**** SUPPLIED DATA ****

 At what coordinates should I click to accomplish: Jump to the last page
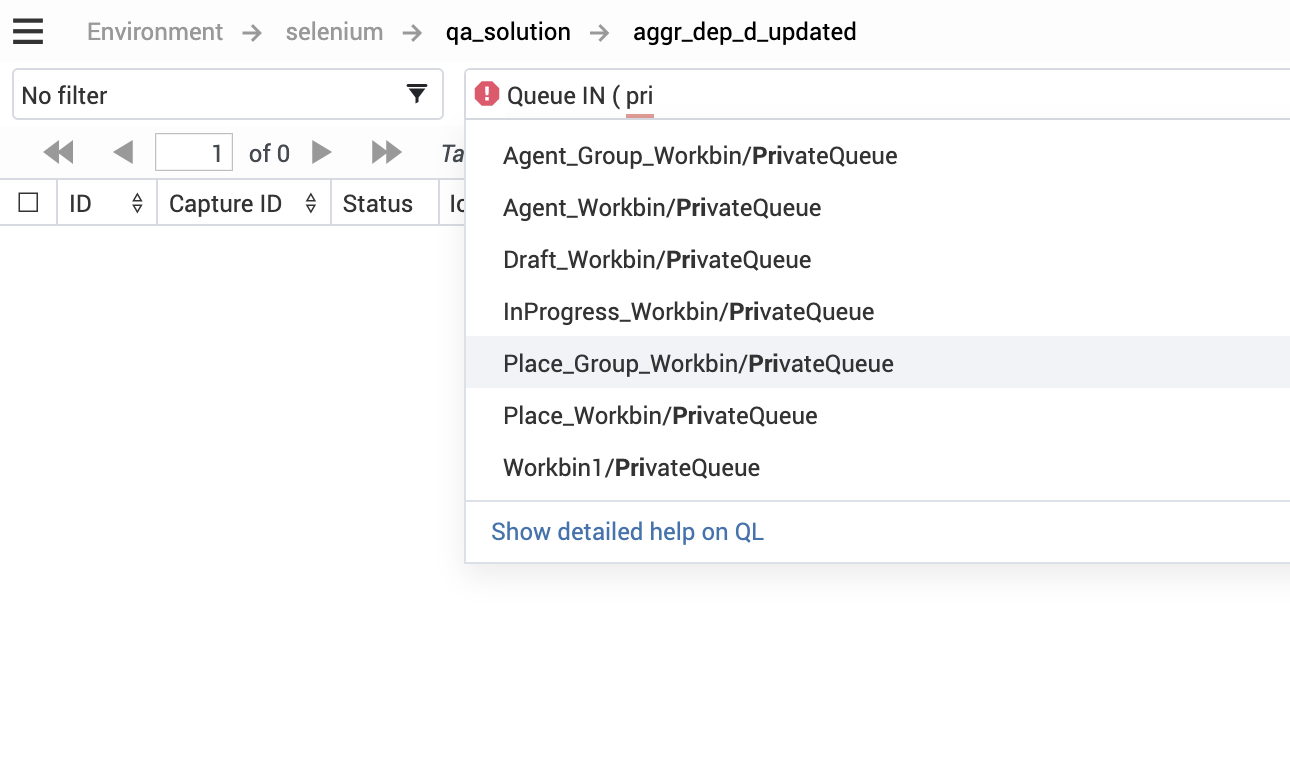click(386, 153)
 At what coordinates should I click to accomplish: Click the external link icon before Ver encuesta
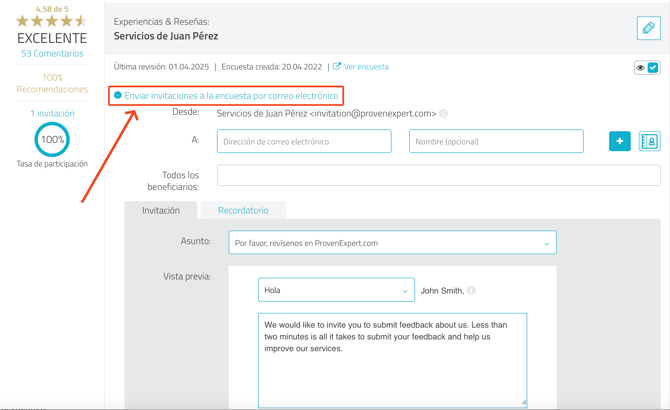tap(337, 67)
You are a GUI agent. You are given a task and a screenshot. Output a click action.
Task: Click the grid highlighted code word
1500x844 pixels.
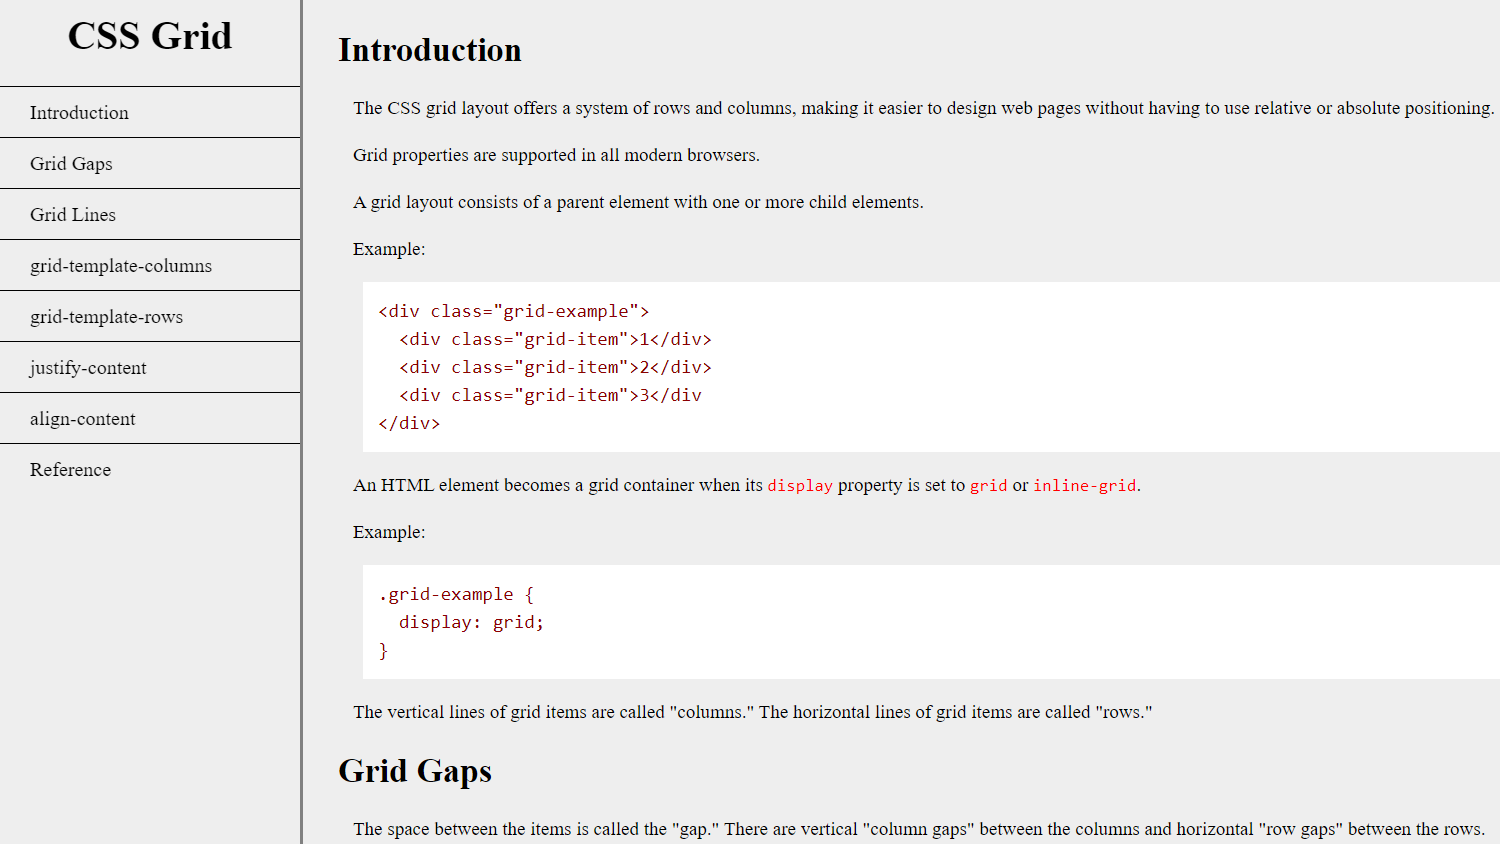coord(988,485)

****

## ASSIGNED TASK
An exact copy of the data above is required, printed without its pictures.

## RESPONSE AREA
 At what coordinates should I click to accomplish: Jump to the last page
click(386, 153)
 At what coordinates should I click to accomplish: Click the external link icon before Ver encuesta
tap(337, 67)
You are a GUI agent. You are given a task and a screenshot. Output a click action.
Task: Click the grid highlighted code word
1500x844 pixels.
coord(988,485)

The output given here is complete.